- _Provided text_:
------------------------

Describing herself as a queercrip/disabled artist, Riana’s collaborative, expansive practice has, as her nomination said, “created significant, disability-led and proud spaces for empowerment, self-expression and intercommunity solidarity.”

Riana Head-Toussaint at the 2024 Creative Australia and National Arts and Disability Awards. Photo: Maja Baska.

Her choreographic and video projects include Inspocam; which “explores the choreography and consumption of Inspiration Porn, interrogating our tendency to objectify others in the quest for our own personal gratification, and questioning when and under what circumstances this might be ok.” And Animate Loading – a site-responsive work where “performers draw on their diverse movement languages and embodied experiences to activate a space, bringing its seen and unseen dimensions into focus.”

Beyond the gallery space; Riana’s event project Crip Rave Theory is “a club night outside the club that draws on disabled/crip knowledge to create more intersectionally-accessible party spaces.”

------------------------

- _Exercise requirements_:
Please quote the passage from the text on Riana Head-Toussaint's practice word for word, starting at "Describing herself as" and ending at "Photo: Maja Baska.".

- _Supplied data_:
------------------------

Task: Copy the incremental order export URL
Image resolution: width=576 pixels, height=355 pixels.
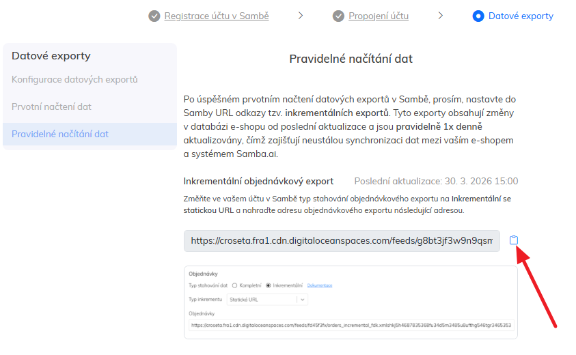Action: tap(514, 240)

------------------------

- _Solution to the exercise_:
Describing herself as a queercrip/disabled artist, Riana’s collaborative, expansive practice has, as her nomination said, “created significant, disability-led and proud spaces for empowerment, self-expression and intercommunity solidarity.”

Riana Head-Toussaint at the 2024 Creative Australia and National Arts and Disability Awards. Photo: Maja Baska.